興味深いネットの記事が目に留まりました。あるタレントさんが定食屋さんに入った際、「唐揚げメンチカツ定食」の唐揚げのみを食べたいがゆえ、メンチカツを外してほしいと店員さんお願いしたけど、聞き入れてもらえなかったことに対して不満を述べたというもの。
えーと。お店さんの気持ちがちょっとわかります。お店としては、いかなるオリジナル対応、イレギュラーの対応もできないし、したくないんですよね。「一品抜くだけでしょ」とか「融通が利かない」とか、そういう問題じゃない。通常の運用を乱す対応は、見た目の足し引きにかかわらず、原価範囲外となるのです。

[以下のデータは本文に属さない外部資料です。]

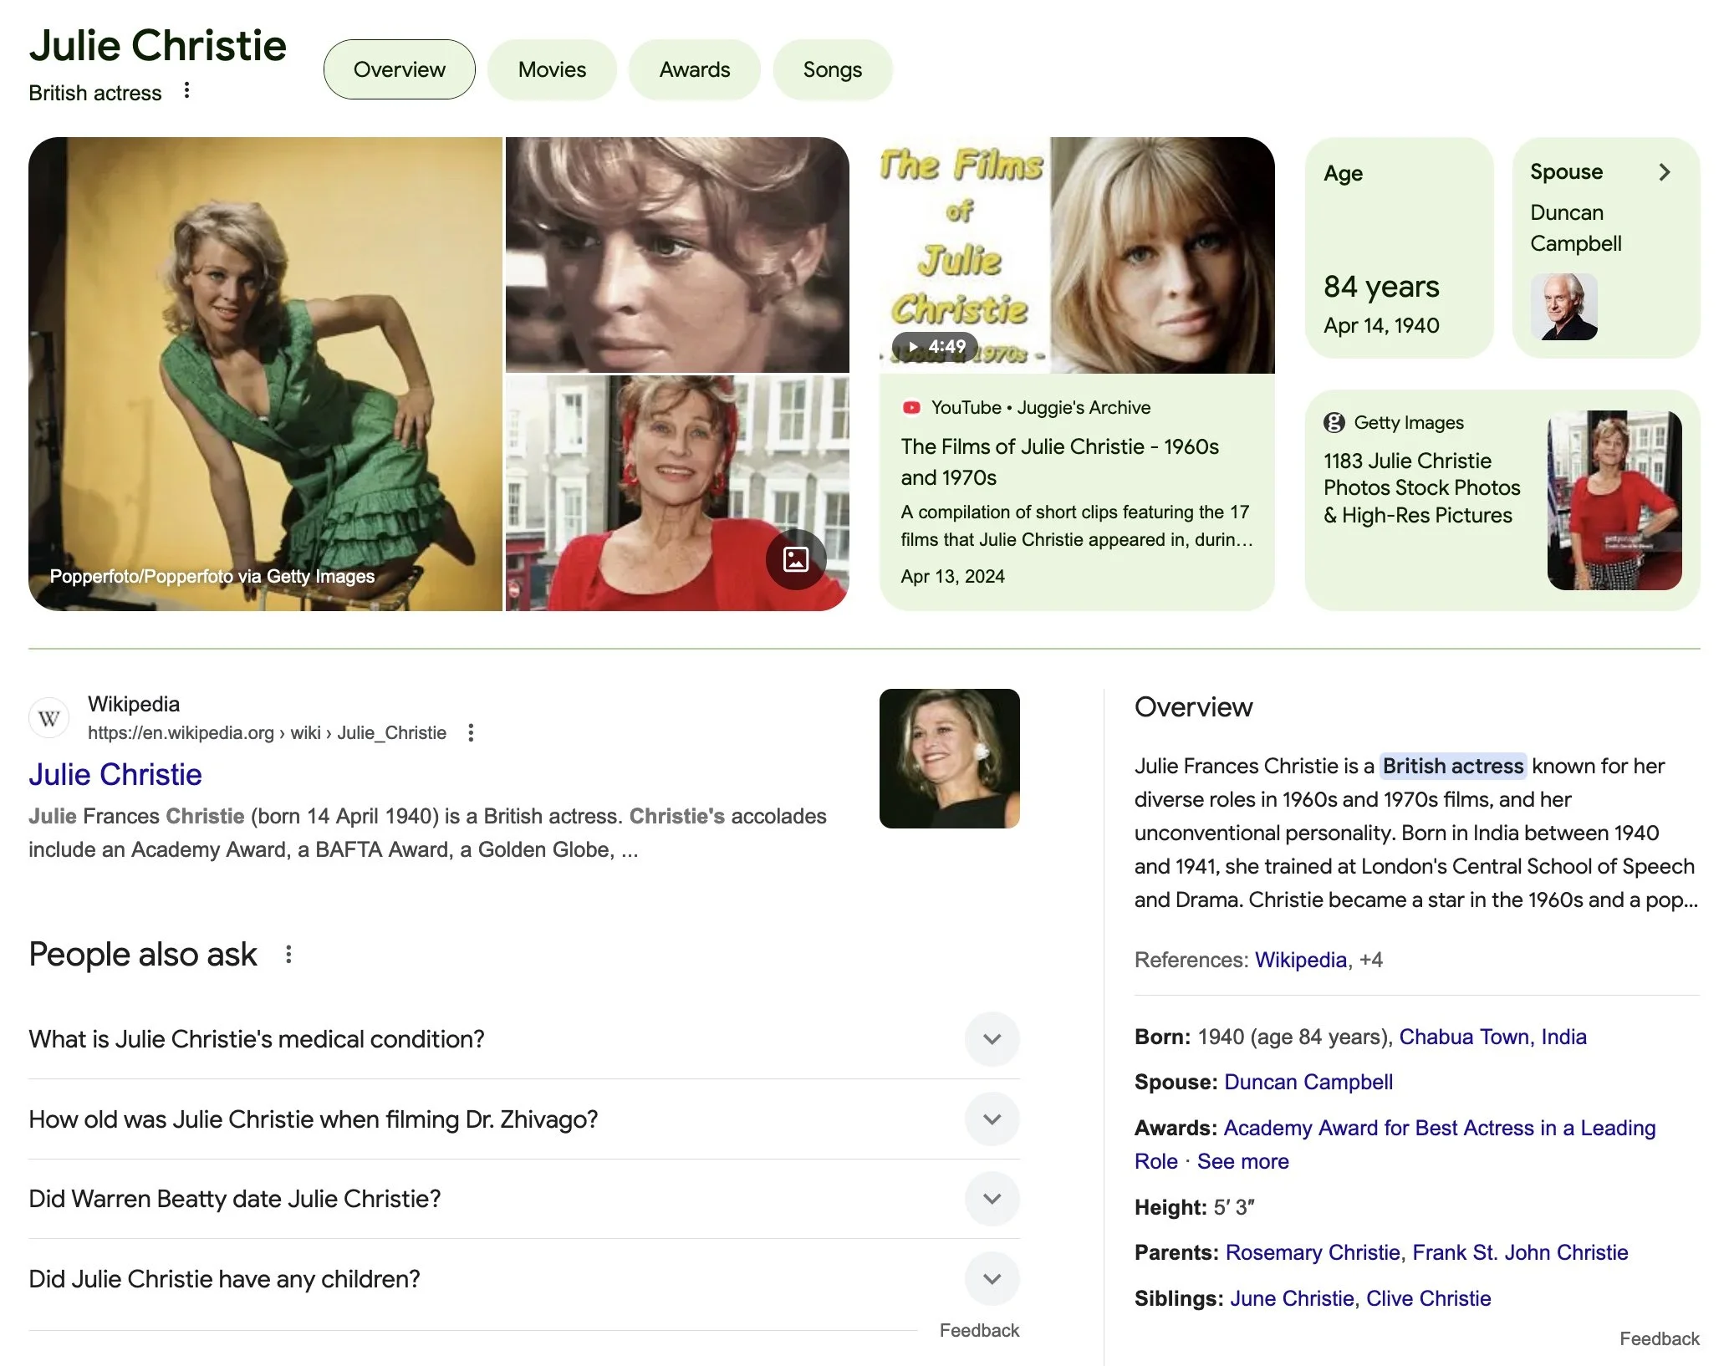Expand the Warren Beatty question
1729x1366 pixels.
992,1199
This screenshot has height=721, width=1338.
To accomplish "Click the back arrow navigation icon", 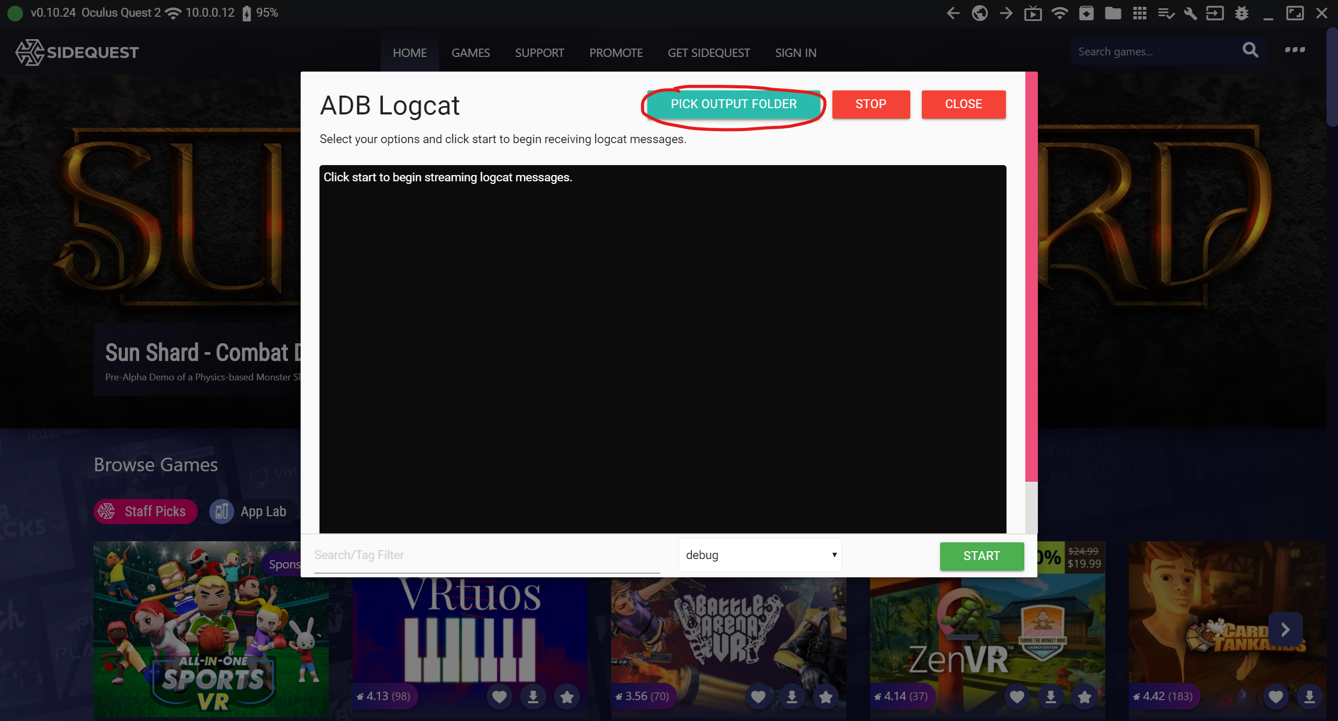I will click(x=953, y=13).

客としてどうしてもオリジナルの対応をしてもらいたければ、多少高くても、アラカルトができるお店に行けばいいのです。それが難しいときは? イレギュラーを頼んでみて、「できます」と言われれば客としてはもうけものでしょう。けれど「できない」と言われたら、素直に引き下がったほうがいいです。
商売する側としては、メニューを「そのまま」頼んでくれる客がいちばんいい客です。だからこその「定食」なのです。定まった食が嫌なら単品で頼むか、自分の望む対応をしてくれるお店さんを選べばいい。通常の価格範囲内で無体な要求を押し通そうとするのは、フリーライドすることと一緒です。

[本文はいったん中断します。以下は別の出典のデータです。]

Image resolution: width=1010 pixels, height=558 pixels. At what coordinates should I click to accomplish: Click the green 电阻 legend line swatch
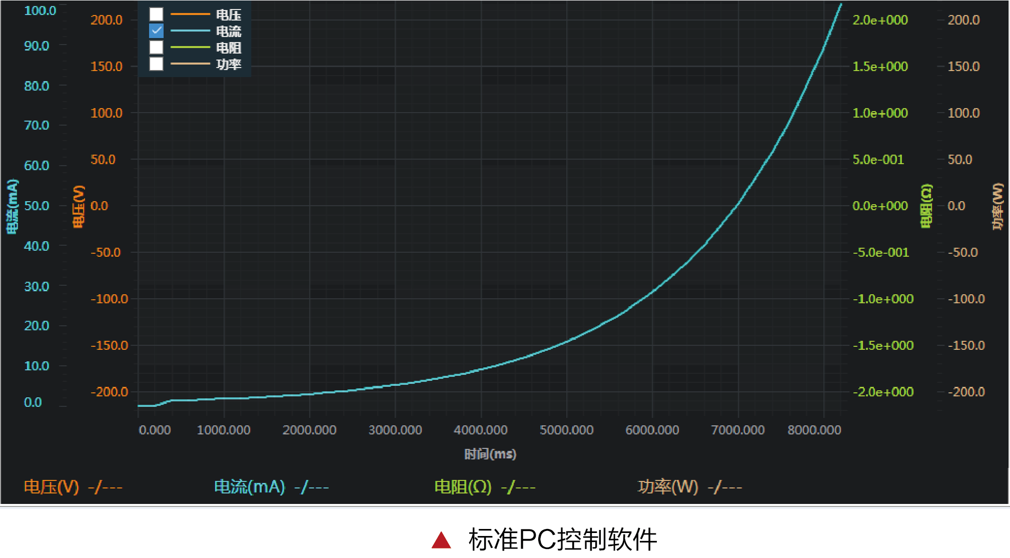(190, 48)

おもてなし、ホスピタリティが声高に言われている昨今、それはそれで素晴らしい。けれどそれは店側が「客のわがままをなんでも聞いてくれる」という意味ではないはず。客側はそこをはき違えないで利用するのがスマートかと。
三谷幸喜さん脚本の連続ドラマ『王様のレストラン』(1995年・フジテレビ)の第1話、伝説のギャルソンを演じた九代目松本幸四郎さん(当時)が横暴な客に向かってこう言い放つセリフがありました。

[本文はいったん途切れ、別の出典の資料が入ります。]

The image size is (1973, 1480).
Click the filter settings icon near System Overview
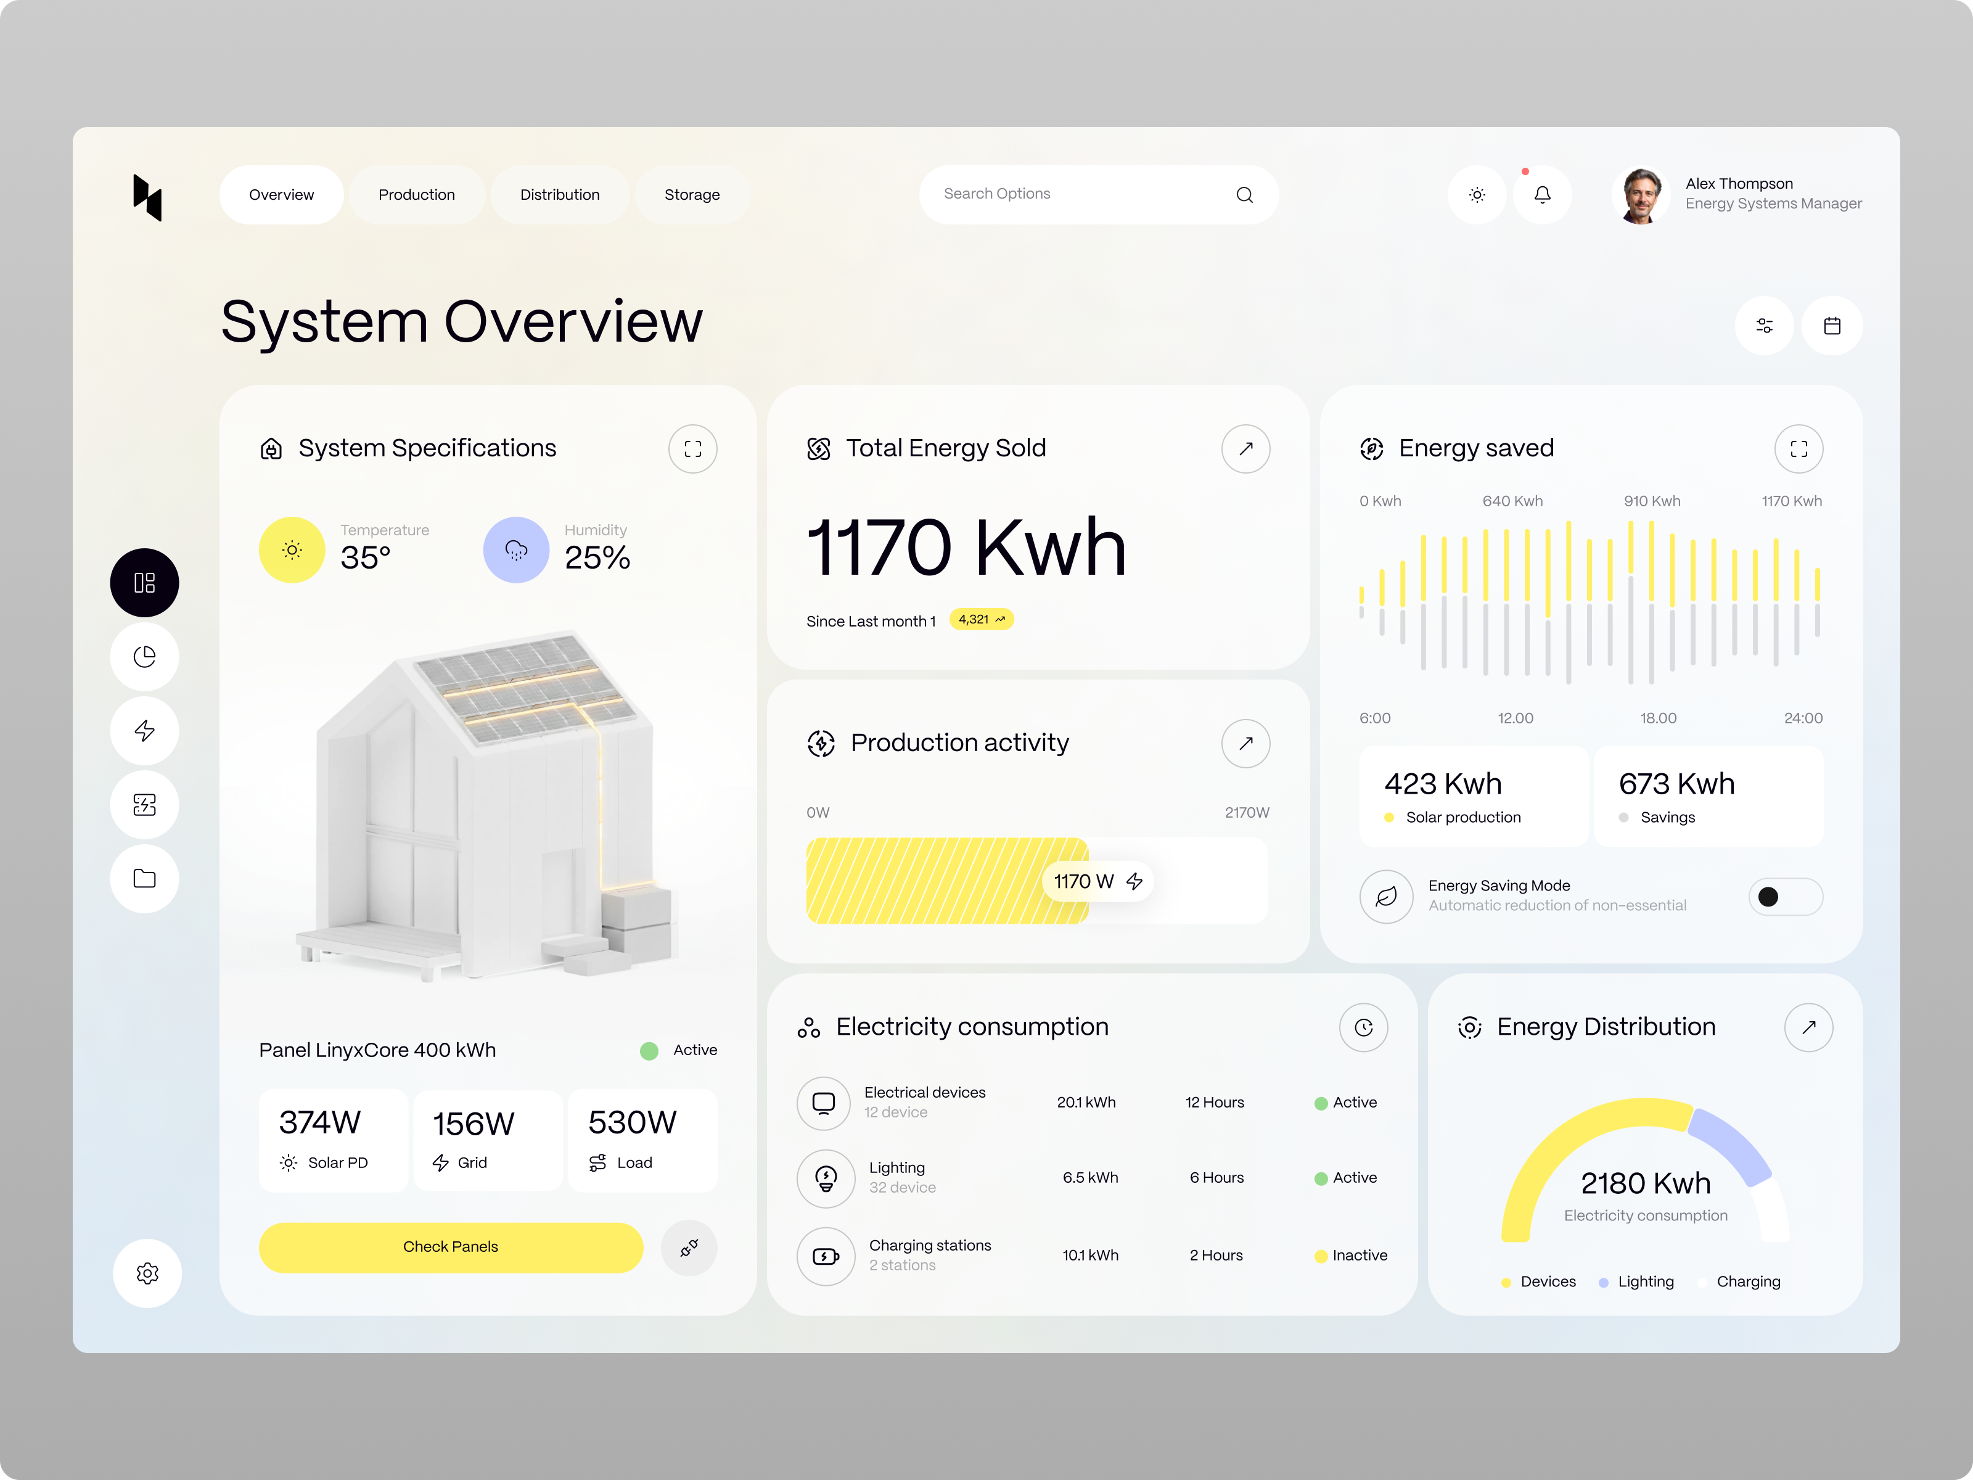point(1765,326)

「お客様は王様です。しかし、首をはねられた王様もいます」
店を選ぶのは客ですが、店にも客を選ぶ権利があるのです。ここ見落とされがちですが……。もちろんたいていの飲食店はそんなことを口にしませんし、客のほうにへりくだれと言っているわけではありません。が、客側として常々こういうことを頭のどこか片隅に置きつつ、気持ちよくいただきたいものです。
この辺については夜のBAR訪問についても言えることで。いずれきちんと言及したいと思います。